’Best of both worlds’ – balancing mobility and moorings
Contributed by Lifestyle Migration Hub member Ulrika Åkerlund.
In this, my first ever blog post, I will briefly present my case study of Swedish lifestyle movers in Malta, and also make a summary of some of the threads of my research. My academic background is in geography, and my aim is to add and elaborate on the spatial perspective to the current theorization of lifestyle mobilities.
First, why did I choose to locate my fieldwork in the tiny island state Malta? Like many of my respondents, I wanted to find another example than the heavily exploited beaches of the Costa del Sol. Like my respondents, I wanted to understand the context of the place, and have the perspective of local agents and mediators, why an English-speaking country was preferable. For some reason or another, I stumbled over this tiny rock in the midst of the Mediterranean, and found it to be an interesting case for many reasons, not least the outspoken wish of the Maltese government to attract lifestyle movers and the resulting packages of policy directed to achieve this goal. In many ways, opportunities for finding the ‘good life’ in Malta is facilitated and promoted, in other ways it is limited. My research aims primarily to explore these structures, how they are interpreted by the movers, and how the movers negotiate strategies to make the most of opportunities.

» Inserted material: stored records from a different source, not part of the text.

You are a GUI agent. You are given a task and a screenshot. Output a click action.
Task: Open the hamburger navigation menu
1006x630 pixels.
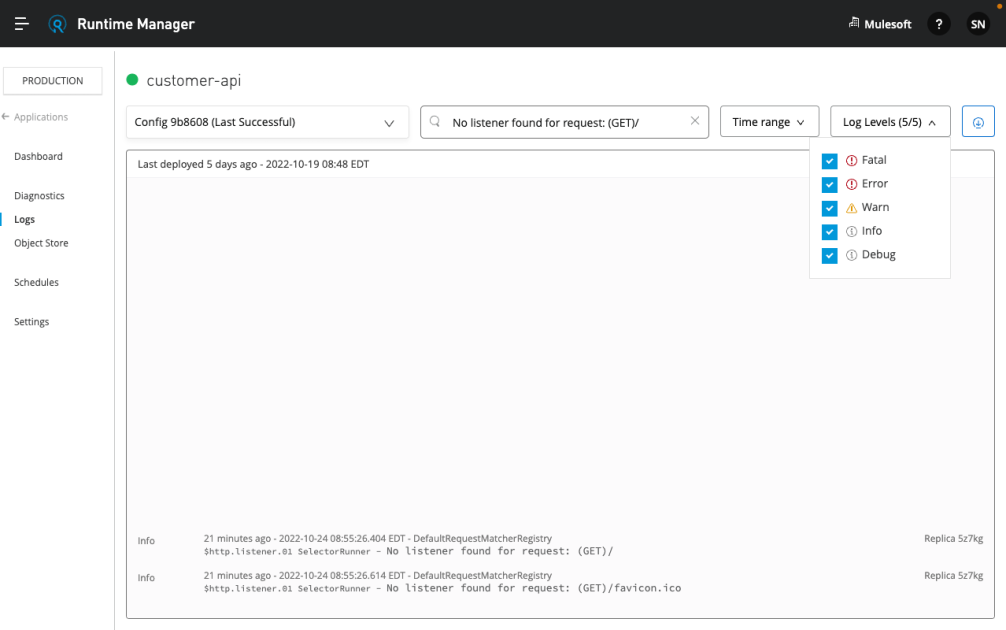coord(21,23)
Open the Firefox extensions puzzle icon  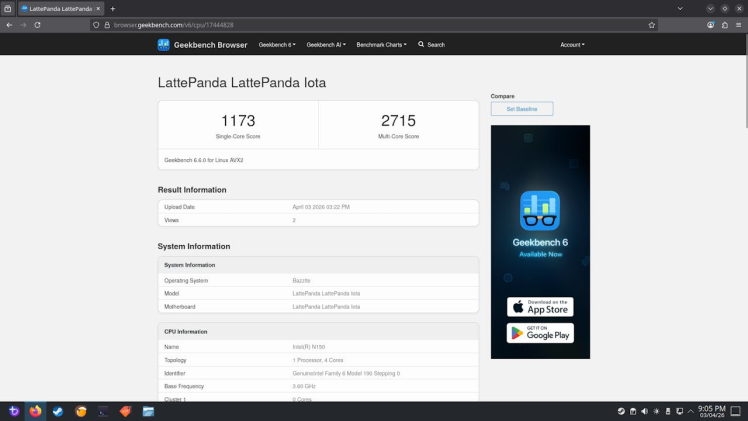pyautogui.click(x=725, y=25)
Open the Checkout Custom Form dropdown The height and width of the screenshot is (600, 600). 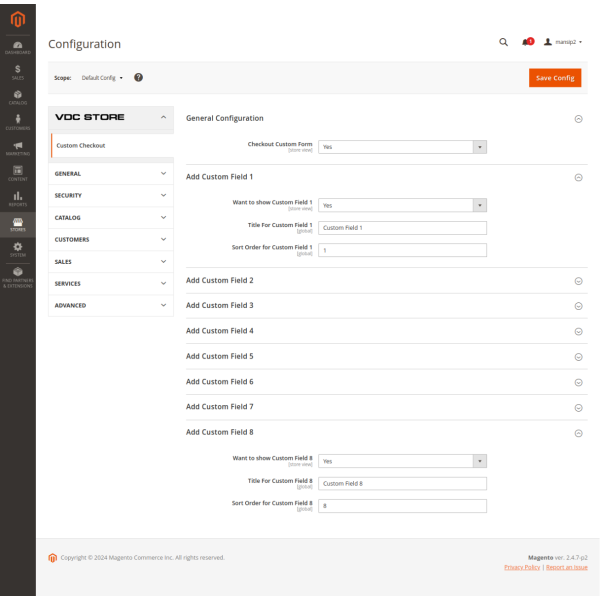click(x=402, y=146)
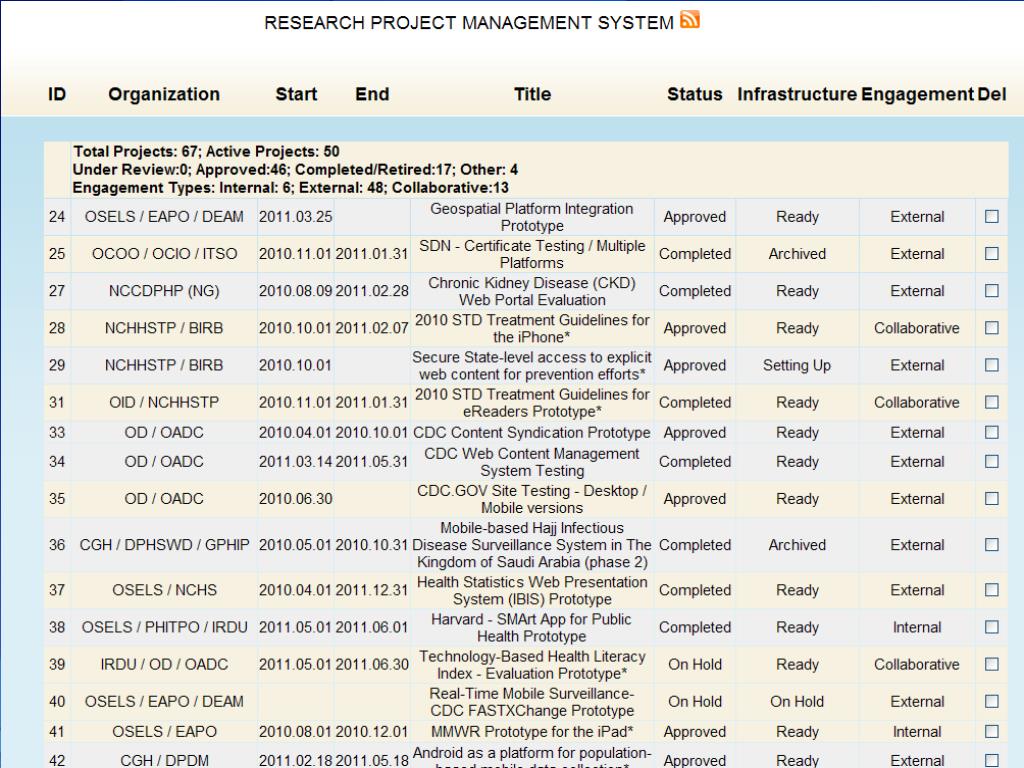Sort by the ID column header
This screenshot has height=768, width=1024.
pyautogui.click(x=57, y=94)
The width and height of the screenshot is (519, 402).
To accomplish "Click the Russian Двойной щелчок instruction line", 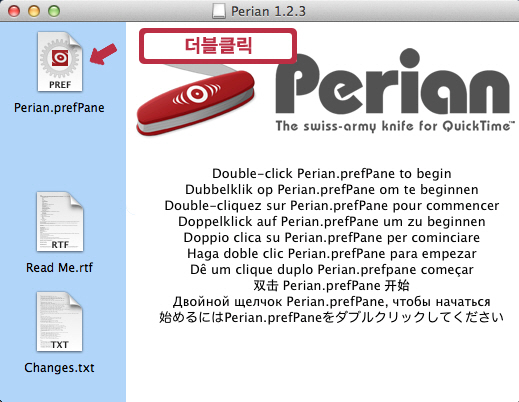I will (x=332, y=302).
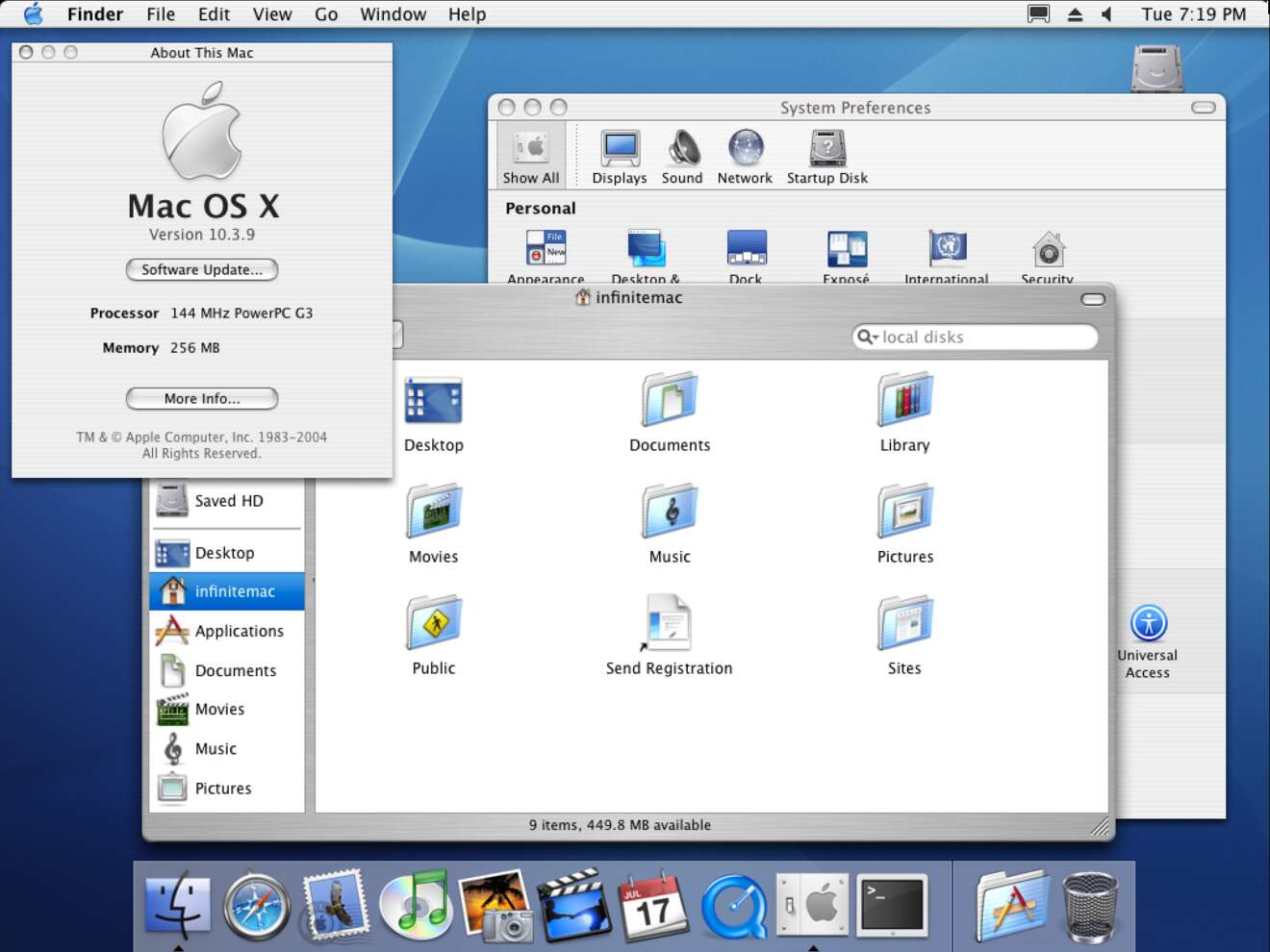Launch Terminal from the Dock
The image size is (1270, 952).
click(x=892, y=905)
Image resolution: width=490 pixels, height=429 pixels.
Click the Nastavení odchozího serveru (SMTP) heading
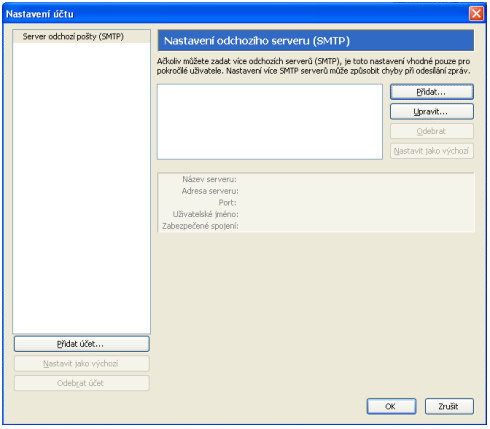[257, 41]
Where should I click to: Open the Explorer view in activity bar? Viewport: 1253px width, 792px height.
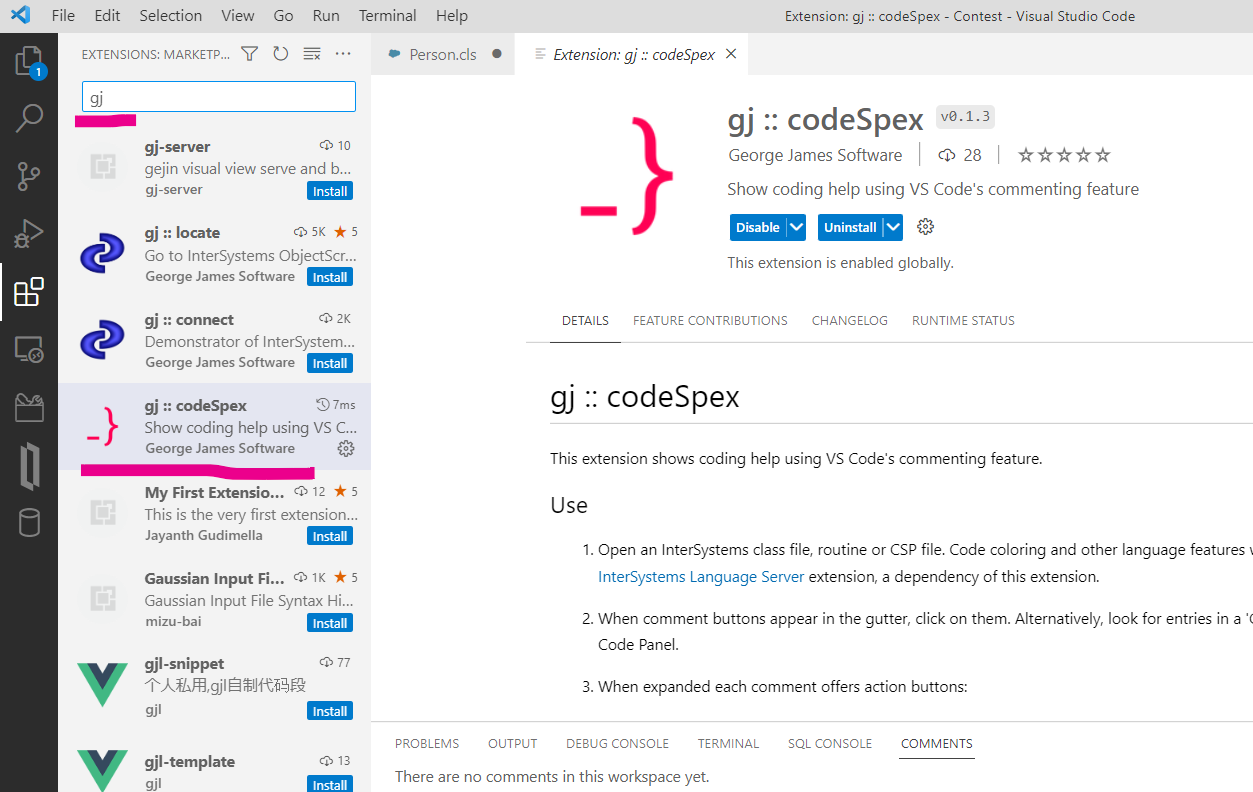(x=29, y=62)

Two major groups of Swedish lifestyle movers can be found in Malta; young, mobile professionals working in online betting and other IT sectors, and retirees seeking a leisured, relaxed/active lifestyle. It is toward the latter group I have concentrated my research. The movers describe the common lifestyle-led aspirations of the ‘good life’ in Malta: a warm climate, a relaxed way of living, being active and exploring the attractions of the islands, and enjoying a high standard of life. One very interesting, and complex driver is the economic consideration. Living in Malta (among other destinations) is, for these movers, economically advantageous not only because of slightly lower costs of living, but primarily for the opportunity to access a very favorable, remittance-based personal taxation scheme. For Swedish retirees with a high Swedish pension fund, this is very attractive. I call it a complex driver is because access to lower taxes is not, in itself, an amenity however it certainly provides opportunities for accessing amenities. Affluence can very well be an outcome of the move, but it is also a prerequisite because of the criteria that has to be fulfilled in order to access the schemes.
When asked to explain what the ‘good life’ mean to my respondents, the first images was of the ‘good life’ in Malta. However when elaborated, the imaginings acknowledged also the ‘good life’ that the movers had left in Sweden: intimacy with close ones, the family’s second home, summers in Sweden and so on. Quite soon, it became clear that the ‘good life’ comprises both these places, and the search for quality of life is, for my respondents, truly the search for ‘the best of both worlds’. This relationship between the two places that are meaningful to the movers was often expressed with ambiguity. Thus, the search for quality of life includes a constant search for balance between mobility and moorings.